◆ **TASK TO COMPLETE**
Please reproduce the entries below exactly, starting at the first line and ending with the line that holds "The image size is (600, 450).".

-- RECORDED INFORMATION follows --

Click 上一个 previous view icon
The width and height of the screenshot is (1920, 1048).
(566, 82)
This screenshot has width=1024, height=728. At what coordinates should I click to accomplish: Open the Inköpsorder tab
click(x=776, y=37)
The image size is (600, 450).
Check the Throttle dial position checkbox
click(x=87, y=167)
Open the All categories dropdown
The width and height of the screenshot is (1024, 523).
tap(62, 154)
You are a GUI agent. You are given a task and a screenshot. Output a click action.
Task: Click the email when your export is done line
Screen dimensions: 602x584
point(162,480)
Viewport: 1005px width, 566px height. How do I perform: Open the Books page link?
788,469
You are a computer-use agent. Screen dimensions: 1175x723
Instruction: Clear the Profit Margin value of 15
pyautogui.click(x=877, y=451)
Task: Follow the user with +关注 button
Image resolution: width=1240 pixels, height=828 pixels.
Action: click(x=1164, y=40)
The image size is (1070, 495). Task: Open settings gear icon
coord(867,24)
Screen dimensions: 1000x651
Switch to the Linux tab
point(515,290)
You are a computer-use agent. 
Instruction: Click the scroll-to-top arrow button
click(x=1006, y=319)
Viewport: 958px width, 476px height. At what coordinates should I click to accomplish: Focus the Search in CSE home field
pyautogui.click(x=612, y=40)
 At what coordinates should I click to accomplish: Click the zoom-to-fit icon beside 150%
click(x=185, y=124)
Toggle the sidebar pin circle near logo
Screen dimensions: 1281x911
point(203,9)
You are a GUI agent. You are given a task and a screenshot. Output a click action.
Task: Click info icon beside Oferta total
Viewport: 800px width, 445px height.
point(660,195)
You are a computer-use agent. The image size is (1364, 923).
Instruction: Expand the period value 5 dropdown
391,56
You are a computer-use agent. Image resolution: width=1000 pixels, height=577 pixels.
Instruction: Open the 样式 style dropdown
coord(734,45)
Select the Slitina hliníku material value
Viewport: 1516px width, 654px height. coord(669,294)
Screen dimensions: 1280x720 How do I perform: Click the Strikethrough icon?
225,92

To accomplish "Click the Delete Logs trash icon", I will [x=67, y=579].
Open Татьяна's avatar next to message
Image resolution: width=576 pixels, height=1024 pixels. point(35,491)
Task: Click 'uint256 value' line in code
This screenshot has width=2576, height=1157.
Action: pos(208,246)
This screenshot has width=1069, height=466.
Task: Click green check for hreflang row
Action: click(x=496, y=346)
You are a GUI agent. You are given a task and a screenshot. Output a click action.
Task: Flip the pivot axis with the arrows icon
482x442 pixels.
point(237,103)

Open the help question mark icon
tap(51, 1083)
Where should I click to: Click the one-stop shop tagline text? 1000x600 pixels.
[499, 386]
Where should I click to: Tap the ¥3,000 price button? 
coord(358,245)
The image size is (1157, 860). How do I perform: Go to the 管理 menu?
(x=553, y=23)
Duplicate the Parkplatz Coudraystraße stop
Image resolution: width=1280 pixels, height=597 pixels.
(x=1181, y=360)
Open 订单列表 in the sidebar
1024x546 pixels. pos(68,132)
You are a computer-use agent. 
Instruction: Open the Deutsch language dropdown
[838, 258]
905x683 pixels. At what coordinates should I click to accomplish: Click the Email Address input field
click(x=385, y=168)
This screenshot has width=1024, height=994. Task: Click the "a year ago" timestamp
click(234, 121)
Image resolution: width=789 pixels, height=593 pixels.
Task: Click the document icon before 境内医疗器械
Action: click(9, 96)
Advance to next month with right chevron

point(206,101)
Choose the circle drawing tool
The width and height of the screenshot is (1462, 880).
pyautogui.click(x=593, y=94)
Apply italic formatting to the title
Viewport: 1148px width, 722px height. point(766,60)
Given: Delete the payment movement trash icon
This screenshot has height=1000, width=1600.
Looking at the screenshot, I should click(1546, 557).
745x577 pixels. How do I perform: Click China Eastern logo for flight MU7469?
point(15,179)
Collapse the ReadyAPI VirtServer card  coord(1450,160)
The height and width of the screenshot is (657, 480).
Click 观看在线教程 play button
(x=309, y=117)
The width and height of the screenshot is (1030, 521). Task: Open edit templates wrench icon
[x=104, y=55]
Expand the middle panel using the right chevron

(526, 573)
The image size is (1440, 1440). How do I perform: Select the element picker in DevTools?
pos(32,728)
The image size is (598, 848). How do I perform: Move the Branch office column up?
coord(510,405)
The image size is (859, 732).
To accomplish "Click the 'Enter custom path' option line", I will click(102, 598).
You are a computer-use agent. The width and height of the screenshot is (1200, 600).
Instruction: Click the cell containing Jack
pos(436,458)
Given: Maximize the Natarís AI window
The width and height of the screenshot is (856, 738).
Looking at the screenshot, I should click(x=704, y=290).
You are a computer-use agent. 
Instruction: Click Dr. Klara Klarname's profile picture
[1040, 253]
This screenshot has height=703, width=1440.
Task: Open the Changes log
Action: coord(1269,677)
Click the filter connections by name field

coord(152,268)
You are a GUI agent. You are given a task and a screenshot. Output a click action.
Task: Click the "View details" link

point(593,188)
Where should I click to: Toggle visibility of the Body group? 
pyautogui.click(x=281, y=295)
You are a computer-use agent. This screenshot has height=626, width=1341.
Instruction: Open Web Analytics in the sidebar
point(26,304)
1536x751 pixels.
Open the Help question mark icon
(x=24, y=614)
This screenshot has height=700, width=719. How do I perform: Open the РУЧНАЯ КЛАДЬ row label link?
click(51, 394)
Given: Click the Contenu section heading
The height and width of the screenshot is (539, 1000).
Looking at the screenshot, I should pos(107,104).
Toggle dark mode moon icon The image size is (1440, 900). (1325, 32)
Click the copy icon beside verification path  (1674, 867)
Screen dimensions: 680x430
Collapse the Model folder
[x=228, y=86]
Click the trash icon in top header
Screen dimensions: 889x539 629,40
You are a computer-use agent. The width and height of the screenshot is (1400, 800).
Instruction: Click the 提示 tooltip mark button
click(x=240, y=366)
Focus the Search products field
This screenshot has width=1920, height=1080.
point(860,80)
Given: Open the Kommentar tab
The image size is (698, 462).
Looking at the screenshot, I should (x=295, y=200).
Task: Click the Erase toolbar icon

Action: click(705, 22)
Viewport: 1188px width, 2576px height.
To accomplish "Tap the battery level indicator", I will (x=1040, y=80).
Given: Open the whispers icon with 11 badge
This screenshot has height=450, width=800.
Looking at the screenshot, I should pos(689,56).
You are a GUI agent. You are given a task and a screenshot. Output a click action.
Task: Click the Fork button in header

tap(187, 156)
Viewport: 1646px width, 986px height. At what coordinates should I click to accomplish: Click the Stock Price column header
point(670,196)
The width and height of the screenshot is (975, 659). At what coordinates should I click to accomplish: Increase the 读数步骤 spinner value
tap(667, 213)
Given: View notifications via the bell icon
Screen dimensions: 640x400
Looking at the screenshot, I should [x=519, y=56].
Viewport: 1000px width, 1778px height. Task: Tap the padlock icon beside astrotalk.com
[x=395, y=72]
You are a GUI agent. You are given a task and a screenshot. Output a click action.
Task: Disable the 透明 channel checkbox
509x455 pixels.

-- RECORDED INFORMATION concluded --

◆ **SOLVED PROBLEM**
Click 上一个 previous view icon
The width and height of the screenshot is (1920, 1048).
(566, 82)
This screenshot has width=1024, height=728. At what coordinates should I click to accomplish: Open the Inköpsorder tab
click(x=776, y=37)
The image size is (600, 450).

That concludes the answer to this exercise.